1 CORINTHIANS 11 (FOURTH READING)

1 Corinthians 11:26-34

CAC The truth is brought forward in this epistle in a corrective way. The saints at Corinth had evidently drifted quite away from what the apostle had communicated to them after a short time. This was evidenced by the want of unity amongst them. They were not really calling the Lord to mind; they were not giving His death the place which it rightly claimed.

Nothing has such unifying power as the Lord’s supper. The memorials are symbolical of His death, so that in eating and drinking we do not announce the Lord in His life here, nor in His risen life; we announce the Lord’s death. It is important that we should call the Lord to mind in connection with what came out in His death, because it is the greatest expression of His love. He will never again give such expression to His love as He did when He went into death. But the love that was expressed then remains livingly in Himself; so when He says, “In remembrance of me” it is Himself as having gone to heaven.

“Until he come” would fill up the whole period. He is coming, that is the great objective in view; but until He [p. 59] comes there is this public act which has a voice. It is what we do; “For as often as ye shall eat this bread, and drink the cup, ye announce the death of the Lord”. It has a public voice; it speaks of the Lord’s death. I do not think the point is quite to whom it is announced, but it is announced. It is the public object in view on God’s part and it is continuously announced as long as the assembly is here. It is the importance of what is announced, the Lord’s death. The question is, ‘What is the voice?’ not, ‘Who hears it?’ This act which the Corinthians had debased and degraded until it ceased to be the Lord’s supper at all has an important voice. Nothing is more important than that the Lord’s death should be witnessed in this world. It is the greatest and most wondrous thing in eternity; there is never going to be in eternity anything so wonderful as the Lord’s death.

It brings out here the importance of the Supper and the importance of the public side of the Supper. There are two sides. There is the calling of the Lord to mind; that is internal. Then announcing the Lord’s death is a public voice and that voice is heard in a powerful manner. The point is not whether there are any to hear it or not but ‘What is the voice?’ The voice is the Lord’s death. Whatever the number may be who announce it does not alter the character of the voice. Of course it is supposed that the whole assembly does it. It is very pleasing to God that that death should be announced, and it is by a material act; it is a material, not a spiritual, thing.

There are only two institutions of a material character in Christianity, baptism and the Lord’s supper. One is initial, that is, at the beginning, but both have reference to the death of Christ, and everything public must of necessity have reference to the Lord’s death. By far the greatest thing that happened on the earth is His death, and baptism is the public sign of persons being identified [p. 60] with it. It is so also in the Lord’s supper. We are so apt to be occupied with the resurrection and ascension side that we are liable to lose sight of the Lord’s death. It is really when the Lord comes that there will be the most wonderful testimony to His death. Nobody then will be able to question that He is the One who died!
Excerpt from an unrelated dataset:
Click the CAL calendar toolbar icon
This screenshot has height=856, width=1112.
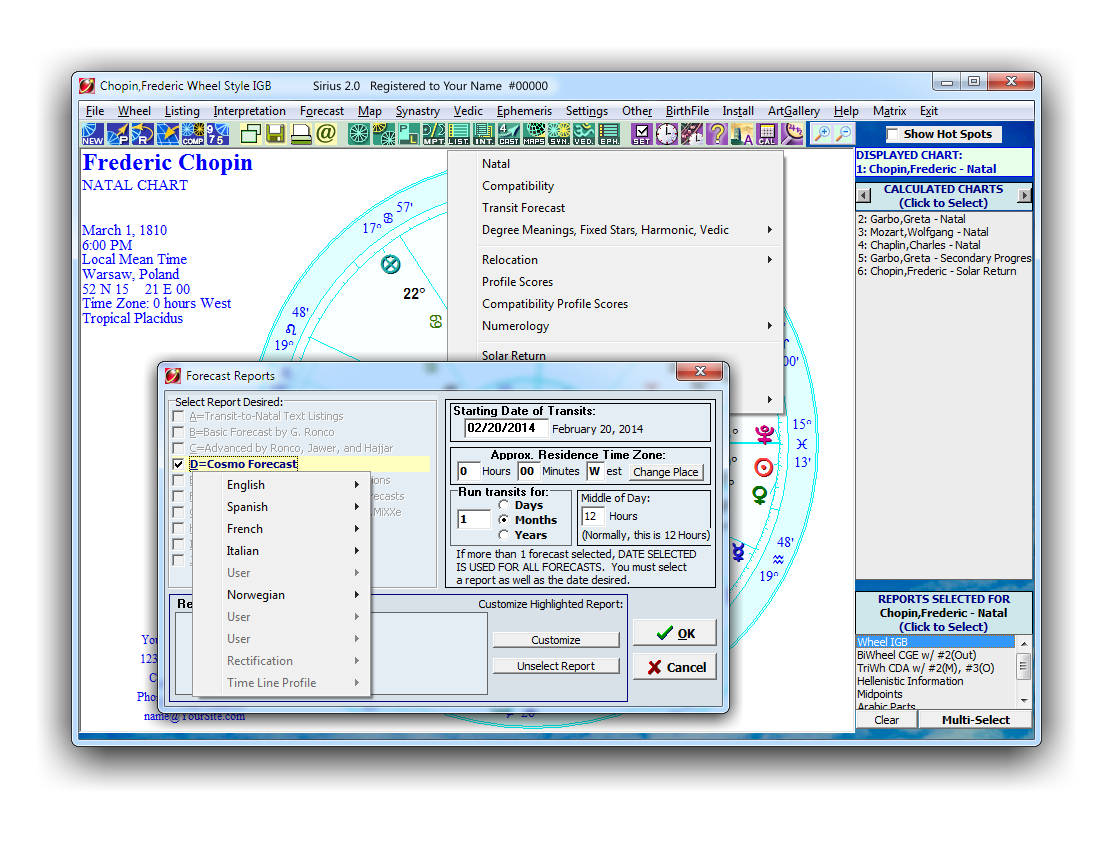click(x=767, y=134)
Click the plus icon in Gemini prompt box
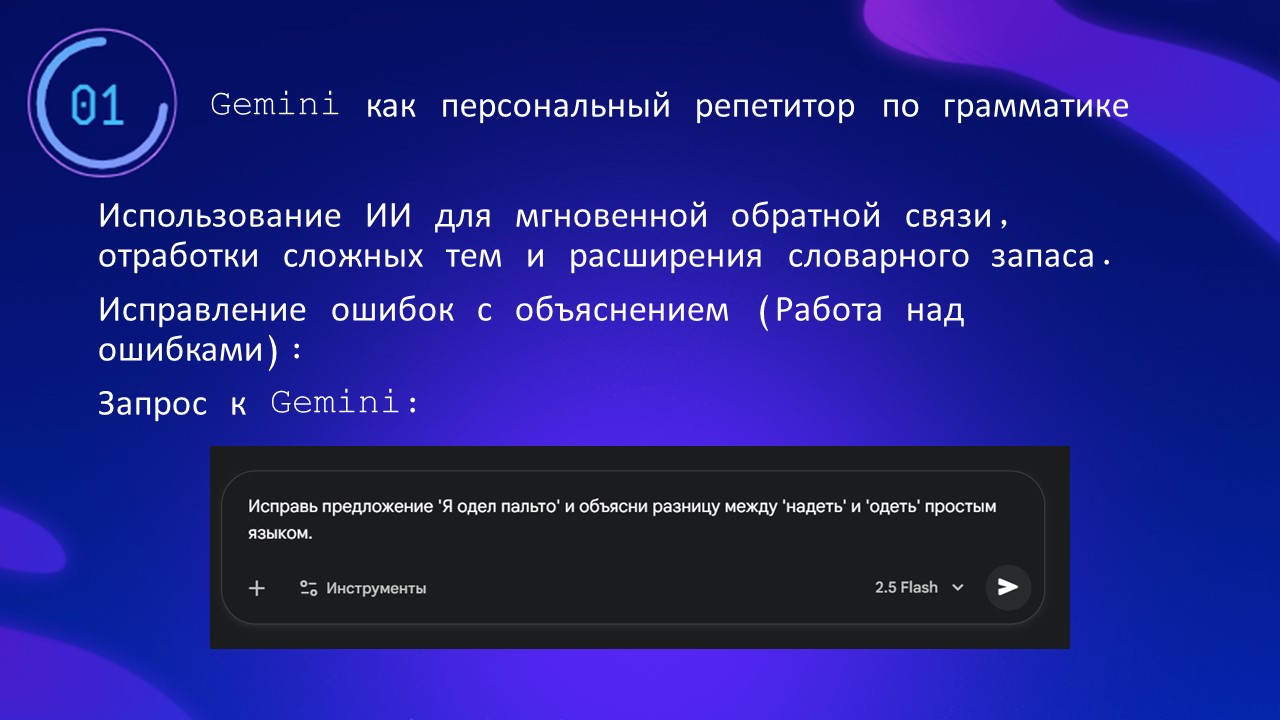 257,588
It is set out in a detailed way here to call attention to the public and material character of the act; therefore doing it worthily is an essential matter.

Ques The great intent in the Supper is to announce that Christ has died on the earth, would you say?

CAC Exactly; that is what the world has to do with, the death of Christ. There was no calling Him to mind when He instituted the Supper; He was there. But now He is absent. He died and through death He has gone to the Father, and we know Him there in a way it was not possible to know Him in the days of His flesh. We must take note of that; we are far better off than they were then. In the days of His flesh neither Peter nor John had any idea that His love was so great that it would take Him into death. If we call the absent One to mind, all that was expressed in His death lives now in Himself, and the love in which He went into death now lives in His heart. He is no longer in death but is the living One, the One we may expect to come to us. We must remember that all that He said and did was founded on His death; none of it would have been possible apart from that. Now we know this great accomplished fact that He has been into death. All the love that was expended in His death lives in His own heart this minute.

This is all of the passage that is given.